- Exercise requirements: Reproduce the records below exactly, but only between the lines holding "[Dismiss cookie banner] (480, 32)" and "블로그 (459, 26)", inclusive.

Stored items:
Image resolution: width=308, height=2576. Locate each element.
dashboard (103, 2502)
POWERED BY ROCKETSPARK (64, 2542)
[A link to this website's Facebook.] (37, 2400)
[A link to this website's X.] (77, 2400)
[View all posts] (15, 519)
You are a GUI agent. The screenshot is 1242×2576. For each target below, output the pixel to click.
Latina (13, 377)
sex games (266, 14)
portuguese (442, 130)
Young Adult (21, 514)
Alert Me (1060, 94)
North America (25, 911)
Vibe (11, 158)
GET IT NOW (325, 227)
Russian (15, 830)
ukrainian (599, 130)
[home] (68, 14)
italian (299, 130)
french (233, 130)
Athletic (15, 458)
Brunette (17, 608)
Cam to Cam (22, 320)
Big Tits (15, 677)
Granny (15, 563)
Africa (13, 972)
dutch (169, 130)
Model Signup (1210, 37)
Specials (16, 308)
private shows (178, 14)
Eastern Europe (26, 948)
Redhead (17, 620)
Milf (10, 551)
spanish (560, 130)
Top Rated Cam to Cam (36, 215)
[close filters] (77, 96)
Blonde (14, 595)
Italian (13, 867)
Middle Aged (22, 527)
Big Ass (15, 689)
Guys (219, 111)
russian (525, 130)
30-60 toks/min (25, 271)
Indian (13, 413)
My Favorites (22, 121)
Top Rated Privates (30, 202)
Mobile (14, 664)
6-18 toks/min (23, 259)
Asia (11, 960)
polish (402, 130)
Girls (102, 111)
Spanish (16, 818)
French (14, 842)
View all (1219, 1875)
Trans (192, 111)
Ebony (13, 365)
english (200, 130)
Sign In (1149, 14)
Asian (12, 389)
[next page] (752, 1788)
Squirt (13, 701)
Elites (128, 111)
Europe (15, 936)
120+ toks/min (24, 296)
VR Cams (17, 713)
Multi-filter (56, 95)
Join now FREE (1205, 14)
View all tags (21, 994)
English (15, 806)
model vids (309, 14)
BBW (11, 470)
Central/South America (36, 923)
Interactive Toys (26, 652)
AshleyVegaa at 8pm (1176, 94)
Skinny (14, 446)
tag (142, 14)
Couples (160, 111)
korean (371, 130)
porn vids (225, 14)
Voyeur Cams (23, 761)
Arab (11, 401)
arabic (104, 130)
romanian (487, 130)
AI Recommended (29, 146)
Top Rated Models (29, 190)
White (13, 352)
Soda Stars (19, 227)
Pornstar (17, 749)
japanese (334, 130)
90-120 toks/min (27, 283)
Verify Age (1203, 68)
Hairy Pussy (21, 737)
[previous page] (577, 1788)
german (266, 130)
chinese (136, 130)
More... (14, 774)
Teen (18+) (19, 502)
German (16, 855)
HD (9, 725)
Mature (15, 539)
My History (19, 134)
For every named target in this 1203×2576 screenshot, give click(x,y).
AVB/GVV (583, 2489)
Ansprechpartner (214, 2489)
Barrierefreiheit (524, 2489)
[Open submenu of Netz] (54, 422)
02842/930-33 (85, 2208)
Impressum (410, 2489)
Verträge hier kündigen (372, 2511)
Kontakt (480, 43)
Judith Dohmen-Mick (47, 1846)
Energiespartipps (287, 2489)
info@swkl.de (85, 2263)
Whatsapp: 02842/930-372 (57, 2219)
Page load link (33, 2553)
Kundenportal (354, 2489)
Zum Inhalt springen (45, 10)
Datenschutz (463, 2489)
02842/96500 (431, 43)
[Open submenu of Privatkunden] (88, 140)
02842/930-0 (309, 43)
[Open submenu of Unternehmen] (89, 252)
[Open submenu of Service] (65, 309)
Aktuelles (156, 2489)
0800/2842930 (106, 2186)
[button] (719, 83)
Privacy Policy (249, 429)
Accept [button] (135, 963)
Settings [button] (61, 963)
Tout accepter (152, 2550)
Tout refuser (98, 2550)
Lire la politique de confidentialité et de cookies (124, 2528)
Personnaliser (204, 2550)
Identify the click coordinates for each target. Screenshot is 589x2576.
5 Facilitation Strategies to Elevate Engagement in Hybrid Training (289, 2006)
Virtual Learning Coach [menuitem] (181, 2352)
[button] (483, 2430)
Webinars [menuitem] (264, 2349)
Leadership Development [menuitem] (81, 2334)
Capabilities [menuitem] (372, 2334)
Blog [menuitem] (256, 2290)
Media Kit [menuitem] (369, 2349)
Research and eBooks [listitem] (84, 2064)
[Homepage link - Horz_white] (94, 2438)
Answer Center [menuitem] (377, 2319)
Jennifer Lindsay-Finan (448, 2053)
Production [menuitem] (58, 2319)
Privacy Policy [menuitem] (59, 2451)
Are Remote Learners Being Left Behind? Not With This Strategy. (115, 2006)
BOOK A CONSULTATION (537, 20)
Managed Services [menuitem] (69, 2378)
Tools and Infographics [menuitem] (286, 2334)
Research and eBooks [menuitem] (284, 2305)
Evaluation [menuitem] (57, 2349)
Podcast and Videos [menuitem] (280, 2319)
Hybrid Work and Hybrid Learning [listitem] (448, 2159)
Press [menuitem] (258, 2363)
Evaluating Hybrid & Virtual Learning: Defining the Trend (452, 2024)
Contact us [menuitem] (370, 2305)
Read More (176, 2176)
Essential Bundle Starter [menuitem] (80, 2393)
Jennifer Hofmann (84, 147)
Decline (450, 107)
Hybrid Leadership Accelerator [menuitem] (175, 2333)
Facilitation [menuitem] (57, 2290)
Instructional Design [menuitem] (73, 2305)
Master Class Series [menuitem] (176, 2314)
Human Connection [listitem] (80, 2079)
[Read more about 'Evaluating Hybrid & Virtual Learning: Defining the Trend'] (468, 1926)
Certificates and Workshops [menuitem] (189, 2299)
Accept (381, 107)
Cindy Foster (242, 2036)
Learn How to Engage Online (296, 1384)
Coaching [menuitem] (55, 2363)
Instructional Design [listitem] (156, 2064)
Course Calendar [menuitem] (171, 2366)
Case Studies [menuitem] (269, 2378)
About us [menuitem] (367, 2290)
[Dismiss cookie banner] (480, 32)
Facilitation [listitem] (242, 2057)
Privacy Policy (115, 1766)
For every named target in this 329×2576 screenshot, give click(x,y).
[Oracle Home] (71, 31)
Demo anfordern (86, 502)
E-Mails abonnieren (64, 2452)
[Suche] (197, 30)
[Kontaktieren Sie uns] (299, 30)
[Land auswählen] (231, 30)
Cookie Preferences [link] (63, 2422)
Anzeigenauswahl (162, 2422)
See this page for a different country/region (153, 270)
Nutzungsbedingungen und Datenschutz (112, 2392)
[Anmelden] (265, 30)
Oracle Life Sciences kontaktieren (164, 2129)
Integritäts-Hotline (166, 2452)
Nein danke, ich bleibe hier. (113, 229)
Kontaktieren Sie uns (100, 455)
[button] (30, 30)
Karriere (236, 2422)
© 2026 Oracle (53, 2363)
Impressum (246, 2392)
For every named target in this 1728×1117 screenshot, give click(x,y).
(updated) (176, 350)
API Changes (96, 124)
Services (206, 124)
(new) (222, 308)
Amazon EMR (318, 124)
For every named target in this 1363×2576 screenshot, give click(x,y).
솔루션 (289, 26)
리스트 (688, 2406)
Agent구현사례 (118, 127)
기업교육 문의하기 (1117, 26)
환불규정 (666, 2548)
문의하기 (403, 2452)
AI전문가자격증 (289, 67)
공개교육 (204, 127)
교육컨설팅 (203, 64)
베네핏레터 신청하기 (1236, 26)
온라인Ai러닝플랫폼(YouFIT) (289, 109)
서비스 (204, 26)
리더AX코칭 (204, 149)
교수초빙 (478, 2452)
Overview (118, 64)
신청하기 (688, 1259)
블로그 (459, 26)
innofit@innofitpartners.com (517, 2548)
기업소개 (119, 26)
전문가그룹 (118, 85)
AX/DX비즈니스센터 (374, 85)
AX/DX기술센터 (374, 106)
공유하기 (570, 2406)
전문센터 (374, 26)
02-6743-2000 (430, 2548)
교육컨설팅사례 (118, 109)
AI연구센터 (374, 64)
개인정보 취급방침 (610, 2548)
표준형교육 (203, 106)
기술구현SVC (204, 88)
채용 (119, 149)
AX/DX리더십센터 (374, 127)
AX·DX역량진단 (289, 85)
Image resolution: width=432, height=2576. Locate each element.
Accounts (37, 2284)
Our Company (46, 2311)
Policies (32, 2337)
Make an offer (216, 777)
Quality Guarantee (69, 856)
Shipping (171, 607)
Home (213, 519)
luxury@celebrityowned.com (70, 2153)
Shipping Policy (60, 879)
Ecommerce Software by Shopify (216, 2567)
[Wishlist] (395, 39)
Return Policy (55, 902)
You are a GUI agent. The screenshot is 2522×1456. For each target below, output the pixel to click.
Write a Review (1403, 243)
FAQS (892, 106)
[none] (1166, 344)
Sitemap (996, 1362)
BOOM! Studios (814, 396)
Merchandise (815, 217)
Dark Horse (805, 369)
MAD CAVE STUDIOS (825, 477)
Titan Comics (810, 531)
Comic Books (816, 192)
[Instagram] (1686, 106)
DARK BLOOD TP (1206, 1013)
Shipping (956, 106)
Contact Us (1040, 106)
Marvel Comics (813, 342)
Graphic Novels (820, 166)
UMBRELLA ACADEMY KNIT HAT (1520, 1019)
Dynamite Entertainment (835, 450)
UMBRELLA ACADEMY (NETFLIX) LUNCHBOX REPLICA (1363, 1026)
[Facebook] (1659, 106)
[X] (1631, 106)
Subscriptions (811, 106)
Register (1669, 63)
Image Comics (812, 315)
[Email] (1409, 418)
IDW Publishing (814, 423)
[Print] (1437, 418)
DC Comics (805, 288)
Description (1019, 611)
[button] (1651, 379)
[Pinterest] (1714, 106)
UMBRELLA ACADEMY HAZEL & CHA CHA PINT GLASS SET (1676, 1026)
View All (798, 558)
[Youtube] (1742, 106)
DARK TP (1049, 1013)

- Solution to this exercise:
[Dismiss cookie banner] (480, 32)
Facilitation [listitem] (242, 2057)
Privacy Policy (115, 1766)
For every named target in this 329×2576 screenshot, give click(x,y).
[Oracle Home] (71, 31)
Demo anfordern (86, 502)
E-Mails abonnieren (64, 2452)
[Suche] (197, 30)
[Kontaktieren Sie uns] (299, 30)
[Land auswählen] (231, 30)
Cookie Preferences [link] (63, 2422)
Anzeigenauswahl (162, 2422)
See this page for a different country/region (153, 270)
Nutzungsbedingungen und Datenschutz (112, 2392)
[Anmelden] (265, 30)
Oracle Life Sciences kontaktieren (164, 2129)
Integritäts-Hotline (166, 2452)
Nein danke, ich bleibe hier. (113, 229)
Kontaktieren Sie uns (100, 455)
[button] (30, 30)
Karriere (236, 2422)
© 2026 Oracle (53, 2363)
Impressum (246, 2392)
For every named target in this 1728×1117 screenshot, give click(x,y).
(updated) (176, 350)
API Changes (96, 124)
Services (206, 124)
(new) (222, 308)
Amazon EMR (318, 124)
For every named target in this 1363×2576 screenshot, give click(x,y).
솔루션 (289, 26)
리스트 (688, 2406)
Agent구현사례 (118, 127)
기업교육 문의하기 (1117, 26)
환불규정 (666, 2548)
문의하기 (403, 2452)
AI전문가자격증 (289, 67)
공개교육 (204, 127)
교육컨설팅 (203, 64)
베네핏레터 신청하기 (1236, 26)
온라인Ai러닝플랫폼(YouFIT) (289, 109)
서비스 (204, 26)
리더AX코칭 (204, 149)
교수초빙 (478, 2452)
Overview (118, 64)
신청하기 (688, 1259)
블로그 (459, 26)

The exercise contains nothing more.